SE SUELE decir que los bancos prestan un paraguas cuando luce el sol y que lo quitan cuando llueve, pero tras esta comprensible usura y servicio de dudosa utilidad —tan rentable para una de las partes— se trasluce una amenaza más grave: el dominio del planeta por pequeños grupos, una élite de personas muy ricas y poderosas que quieren aumentar su poder controlando el dinero y la salud. El objetivo de la oligarquía que está preparando un sospechoso Nuevo Orden Mundial no es más que manejar el planeta por completo en la sombra. Lo quieren hacer de forma absoluta y lo están consiguiendo ya de forma relativa, puesto que influyen de manera decisiva en la economía mundial y en la vida cotidiana. Con el control del dinero, manejan y deciden qué tipo de energía debemos usar, evitando las que no les interesan; quieren vigilar y orientar la agricultura a gran escala y dirigir el comercio mundial; están adquiriendo los derechos del agua pura en el planeta; los sistemas sanitarios de los Estados están influidos irremisiblemente por la industria farmacéutica, en la que tienen un poder directo y alta participación accionarial, obstaculizando a posta los remedios naturales; influyen en los medios convencionales de prensa manipulando la opinión pública. A pesar de la libertad de expresión en Internet, usan sutiles dispositivos correctivos y datos de personas y grupos, obtenidos en parte gracias a las redes sociales y a través de otras fuentes, a pesar de la ley de protección de datos, que la sortean medios secretos.
A esta nefasta postura le vienen muy bien los bipartidismos actuales en las naciones, las secesiones, las drásticas divergencias y las divisiones humanas.

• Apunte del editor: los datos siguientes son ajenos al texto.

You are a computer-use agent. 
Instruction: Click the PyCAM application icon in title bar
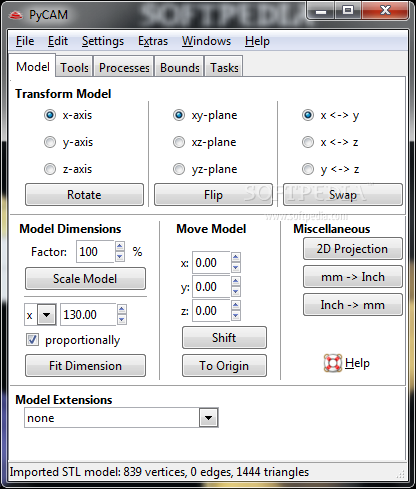pyautogui.click(x=16, y=15)
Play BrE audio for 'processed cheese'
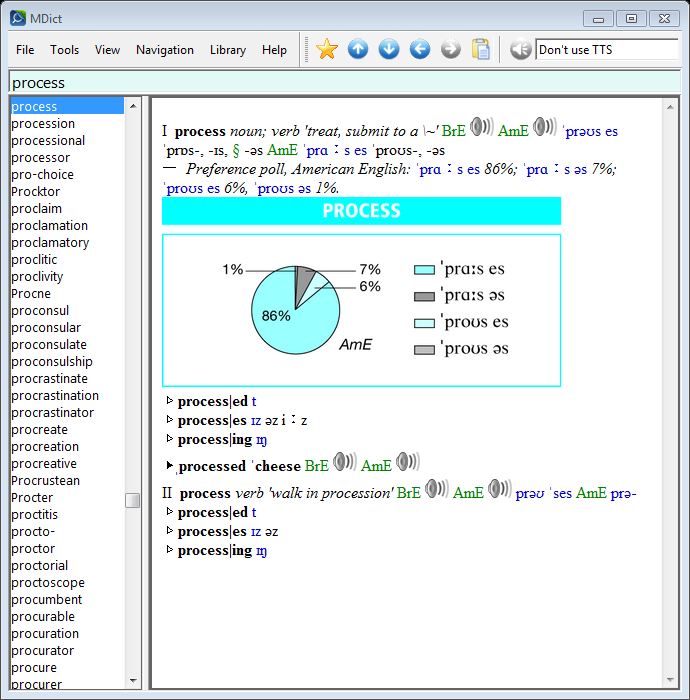The height and width of the screenshot is (700, 690). coord(345,462)
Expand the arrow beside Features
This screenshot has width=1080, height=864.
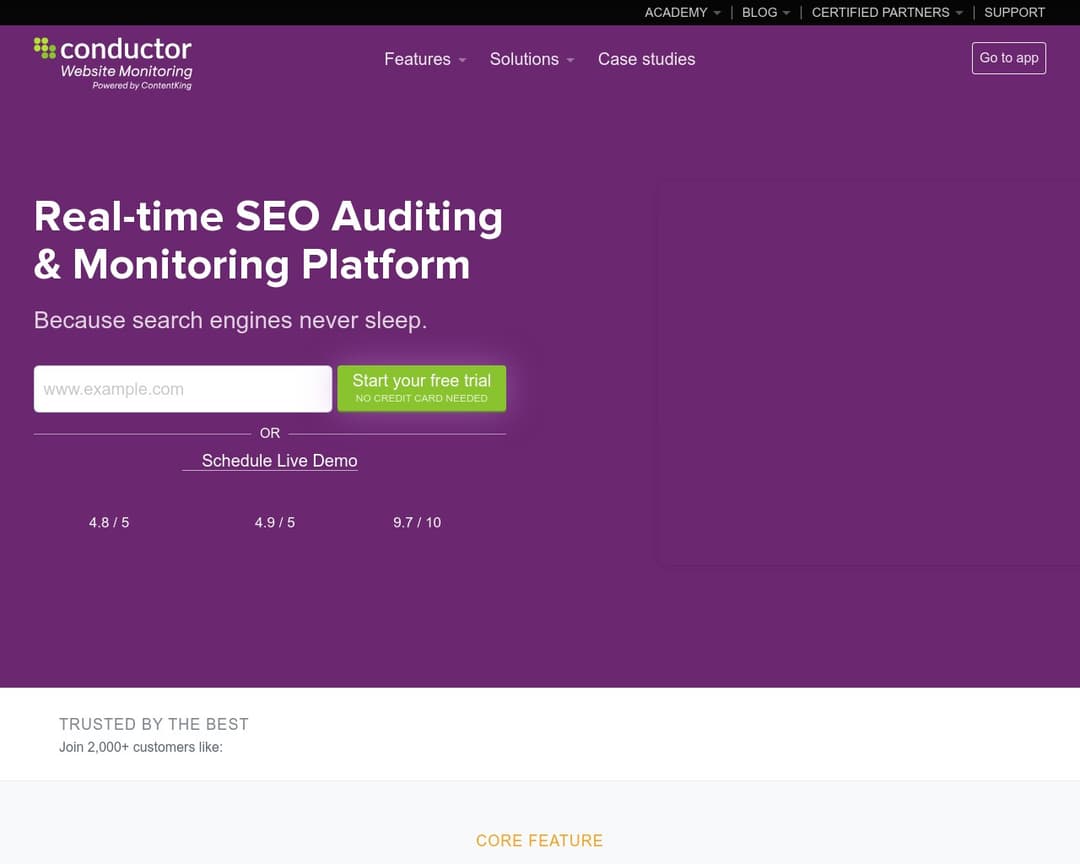click(462, 60)
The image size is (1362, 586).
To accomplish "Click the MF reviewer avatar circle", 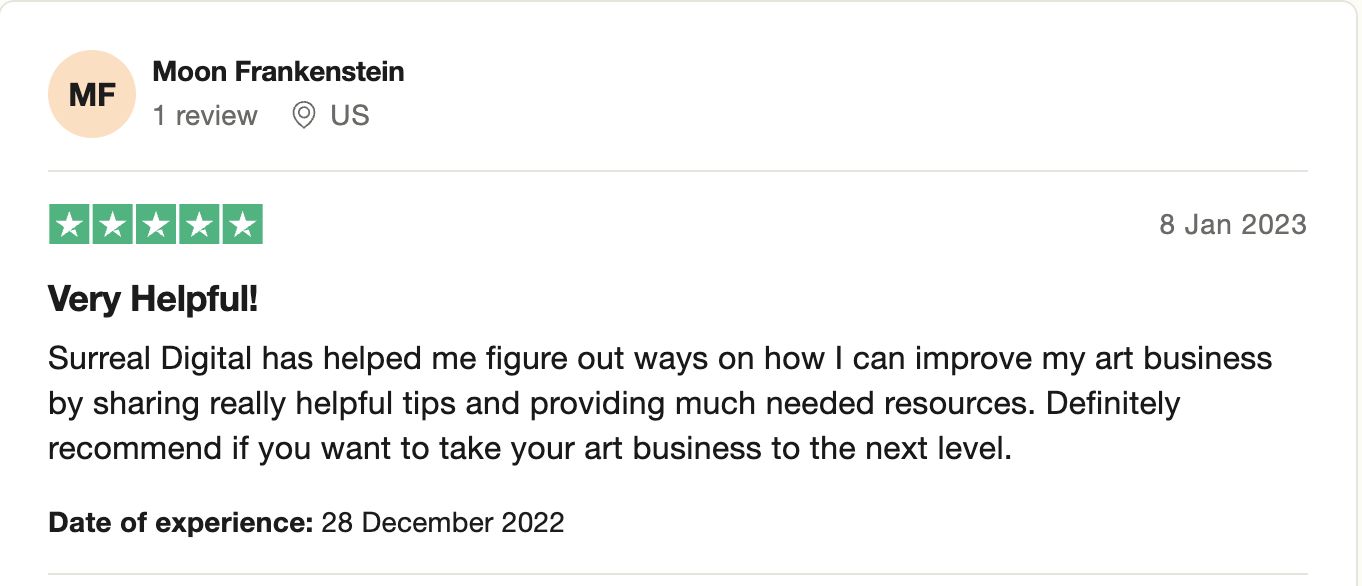I will coord(91,94).
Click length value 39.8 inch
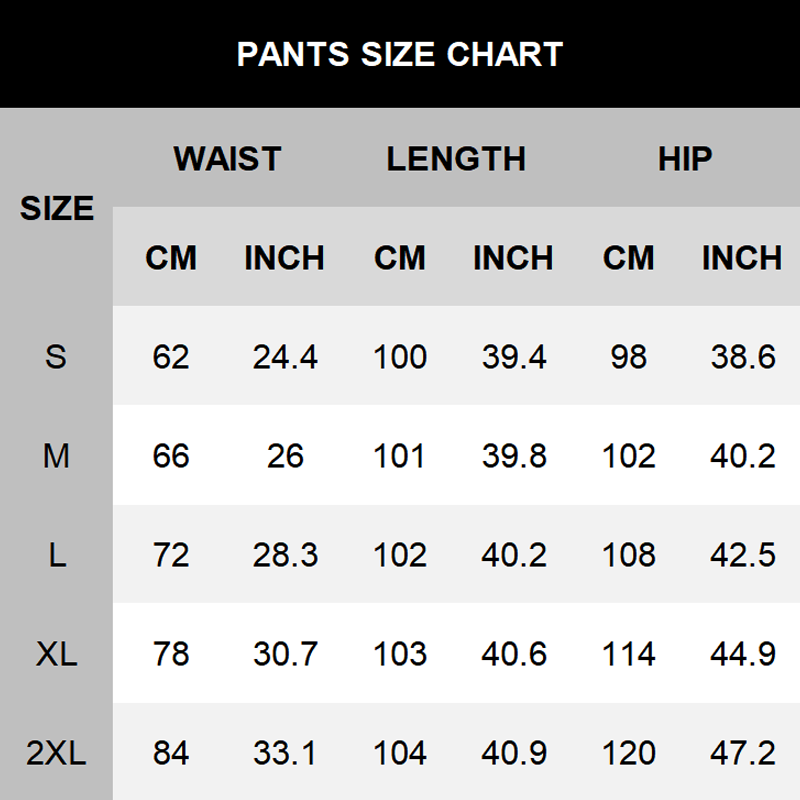This screenshot has height=800, width=800. pyautogui.click(x=514, y=456)
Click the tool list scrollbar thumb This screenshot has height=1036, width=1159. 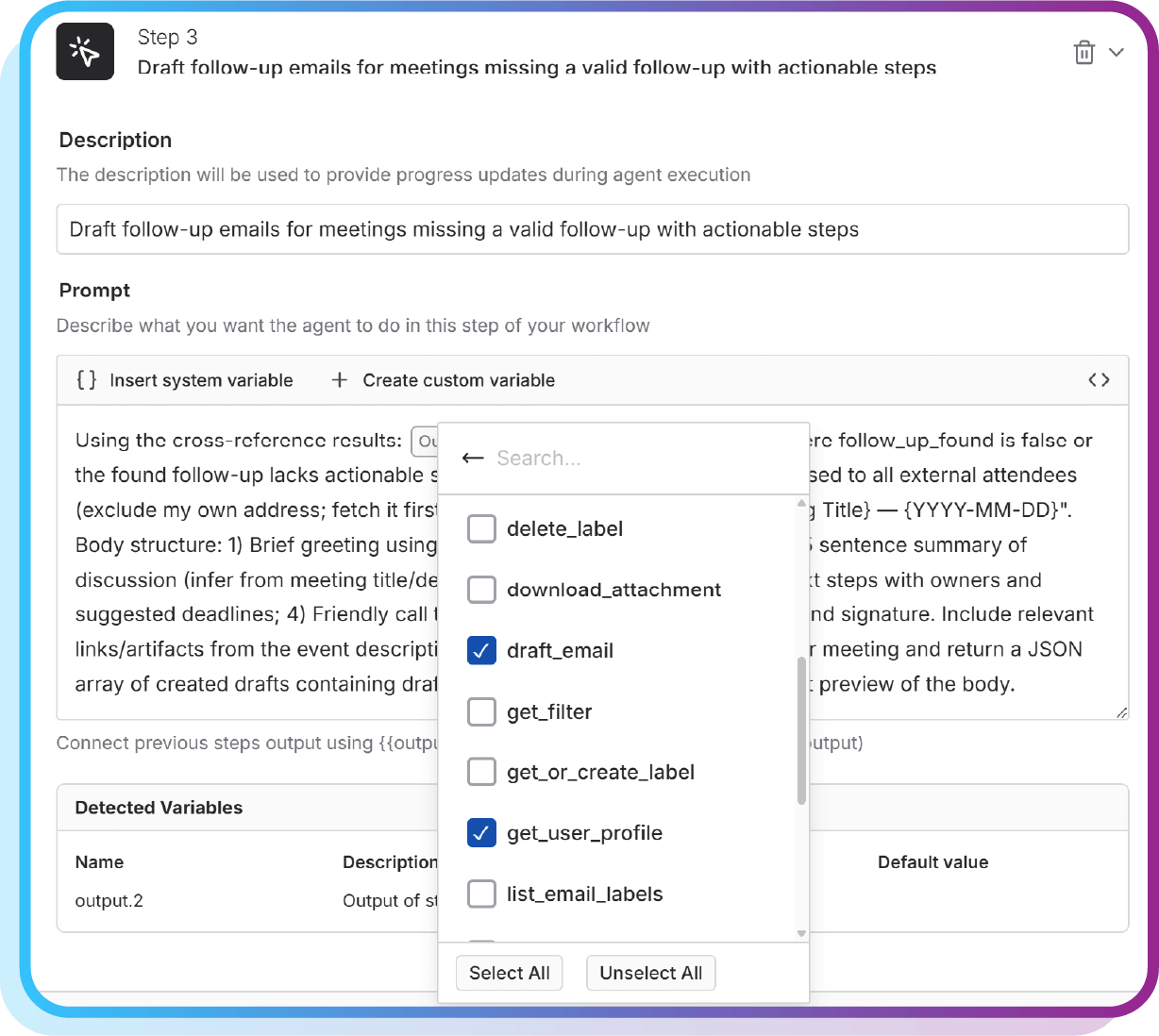[802, 730]
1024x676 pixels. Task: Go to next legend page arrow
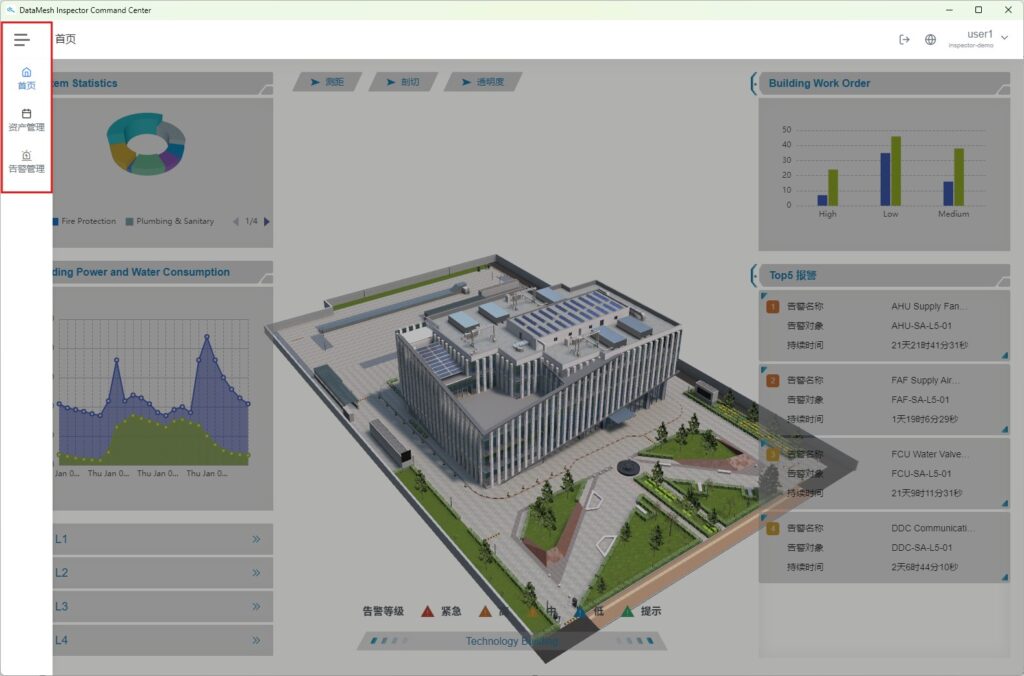(267, 221)
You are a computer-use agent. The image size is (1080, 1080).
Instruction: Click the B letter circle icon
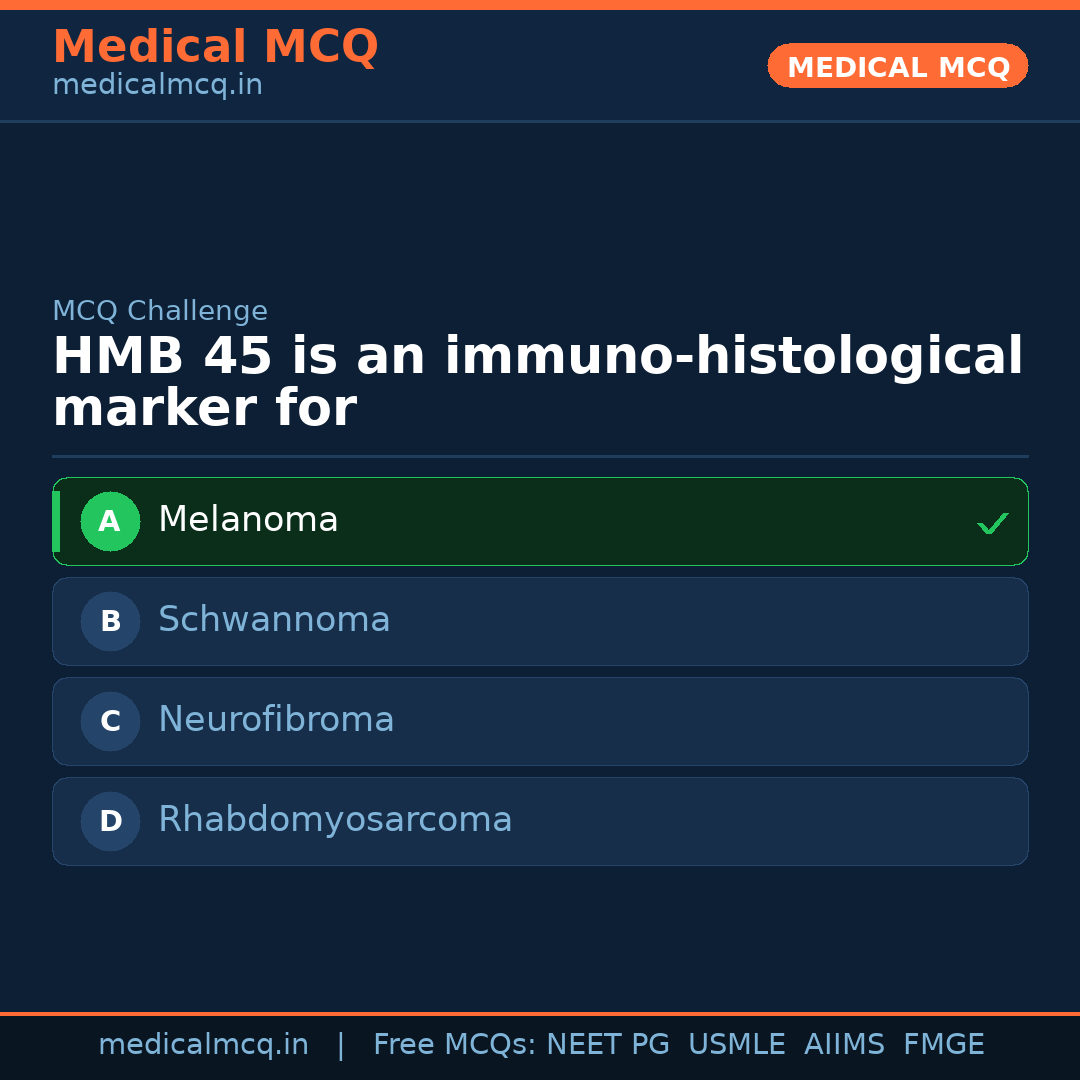pos(110,621)
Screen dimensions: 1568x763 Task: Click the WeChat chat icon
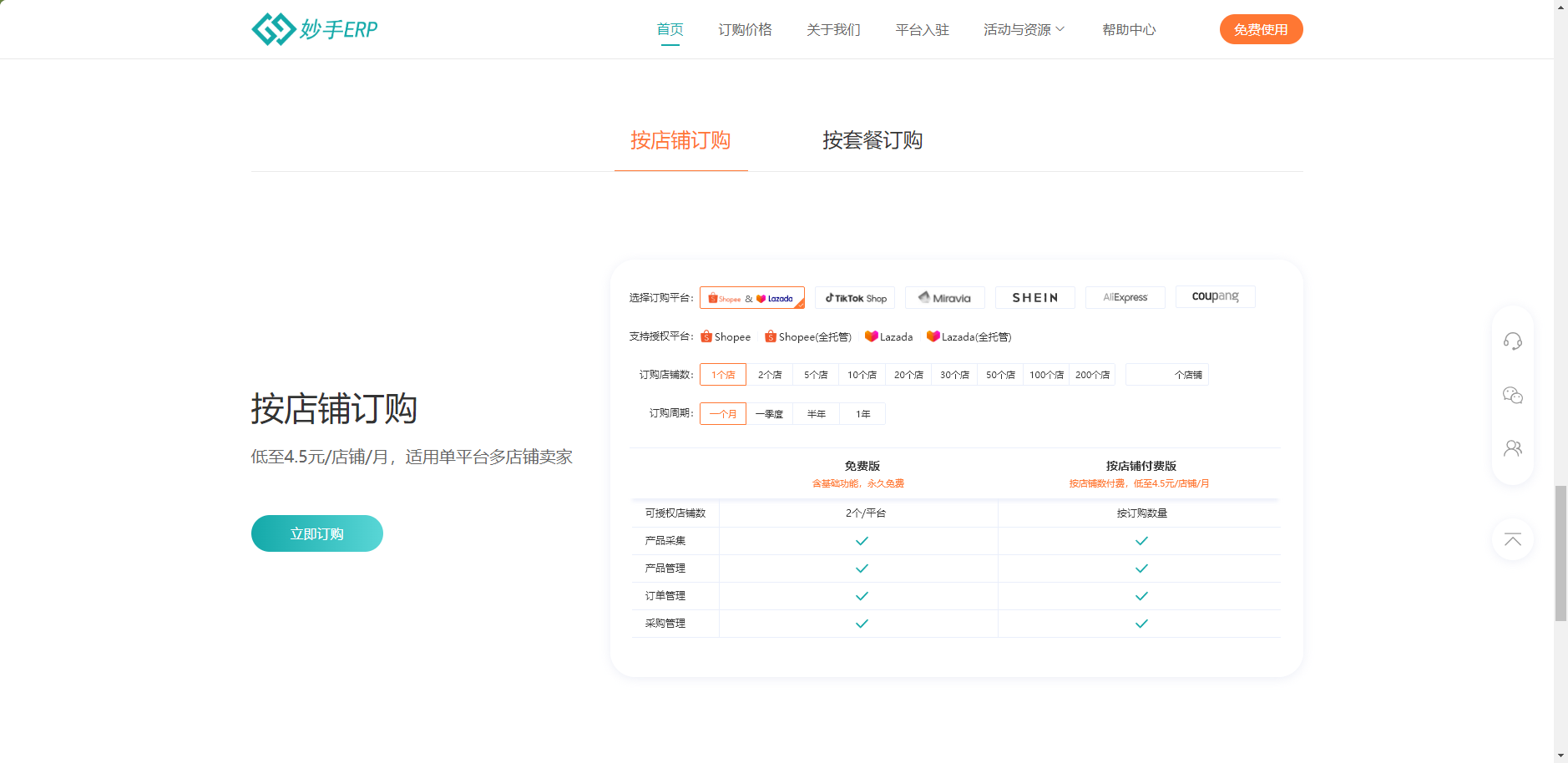click(x=1512, y=395)
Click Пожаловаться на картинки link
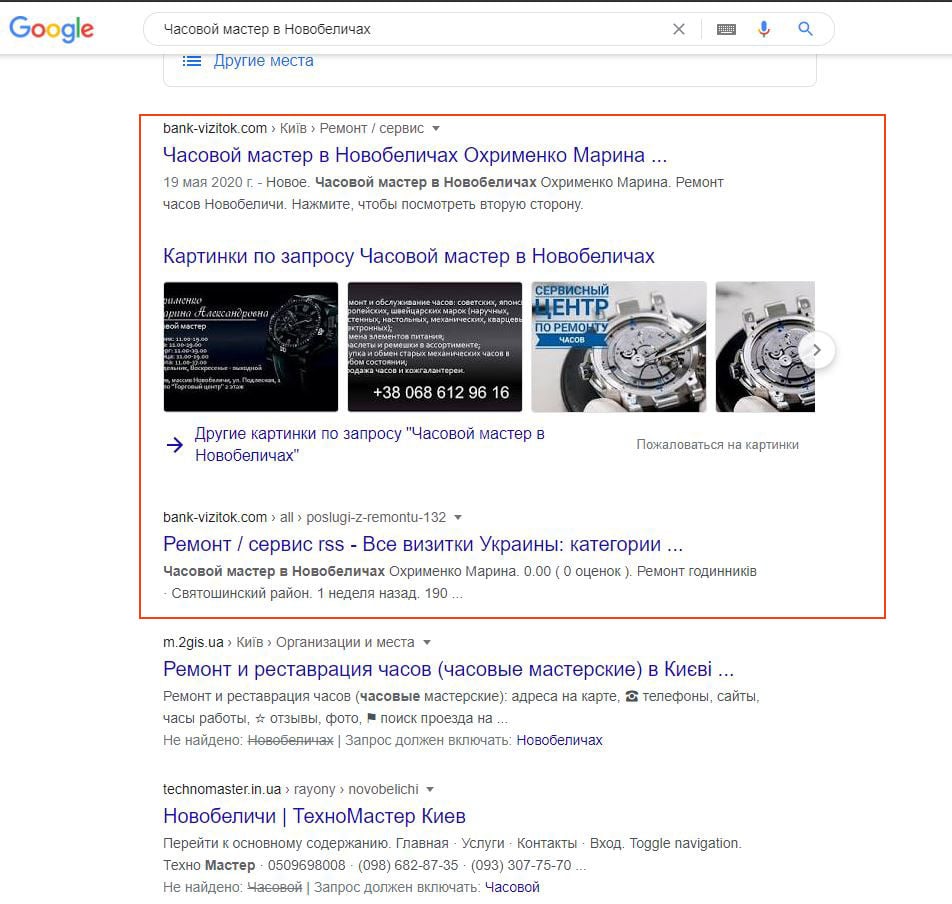The width and height of the screenshot is (952, 904). click(717, 445)
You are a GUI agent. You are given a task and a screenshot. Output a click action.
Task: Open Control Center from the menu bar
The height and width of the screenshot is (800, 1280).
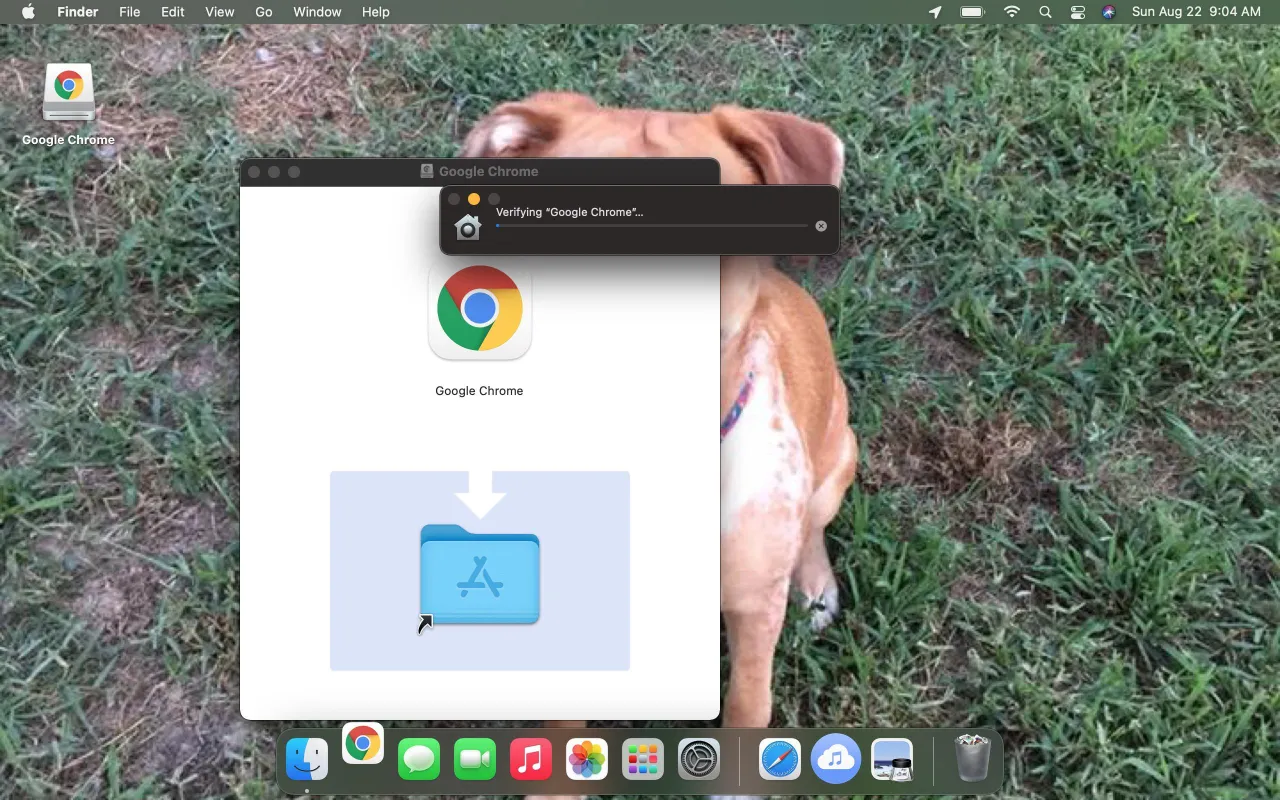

Para contrarrestar estos abusos, la única solución efectiva es la unidad mundial funcional, pero no dictatorial. Única, pero no oligárquica. En la ONU han de estar integrados los 204 Estados del mundo y los ciudadanos, representados por líderes intercambiables y en el mismo momento en que dejen de ser transparentes. La integración pasa por la interdependencia.